1

I have an additional question related to post: Composite primary keys in databases

Please check out the post over there (otherwise I just need to repeat it).

Now my question is: If I go for an ID autoincrement as primary key (as I accepted and which allows me to again reference the current table through this key), how can I assure that a combination between User_ID and Admin_ID (both FK's) can only exist once (is unique) on insert? It is a many-to-many relationship.
It could be done in the programming of the front end (check for existing record by select), however my feelings tell me that this is not the best way and I wonder if I can directly put the restriction in the back end.

I would logically add the FK's to the primary key, but then I'm back to the composite key and this is what I was generally advised rather not to use.
What is the proper way of doing this?

Thanks for your help.

Community
  • 1
  • 1
html_programmer
  • 18,126
  • 18
  • 85
  • 158
  • Should I just put a unique constraint on the two foreign keys? Or should I create a unique index for those two columns? As you notice, I am still in a learning process about databases. The result of my work will be verified by an experienced designer, so there is no danger – html_programmer Sep 13 '12 at 13:45
  • 1
    _"Should I just put a unique constraint on the two foreign keys?"_ Yes. _"Or should I create a unique index for those two columns?"_ On most DBMSes, creating a key (which is what UNIQUE constraint is, assuming no NULLs) will automatically create an index "underneath" it, so it can be efficiently enforced. Curiously enough, a key [can (and in some cases must)](http://richardfoote.wordpress.com/2008/06/04/primary-keys-and-non-unique-indexes-whats-really-happening/) be supported by a non-unique index. – Branko Dimitrijevic Sep 13 '12 at 19:14

4 Answers4

3

how can I assure that a combination between User_ID and Admin_ID (both FK's) can only exist once (is unique) on insert?

Create a composite key.

It could be done in the programming of the front end (check for existing record by select)

It couldn't, unless you are the only client accessing the table.1

In a real, concurrent environment, you can never know if another transaction inserted the same value (as you are trying to insert) after your SELECT but before your INSERT.

And even if you were the only one accessing the database, you'd need an index for efficient execution of SELECT anyway. So why not let the DBMS utilize this index for a key?

I would logically add the FK's to the primary key, but then I'm back to the composite key and this is what I was generally advised rather not to use.

Wrong advice. If a column or a combination of columns has to be unique, you have to create a key.2 You cannot skip creating a key that enforces the correctness of your data just because you have another (surrogate) key.

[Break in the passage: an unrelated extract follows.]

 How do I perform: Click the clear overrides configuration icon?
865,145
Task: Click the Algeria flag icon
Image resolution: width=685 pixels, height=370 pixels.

Surrogates cannot generally replace natural keys, they can only be added.3 So the question becomes: is the additional overhead of the surrogate worth it? Sometimes it is, sometimes it isn't, but there are no cut-and-dry rules here.


1 Or are willing to lock the whole table, destroying the scalability in the process.

2 Though it doesn't necessarily need to be primary.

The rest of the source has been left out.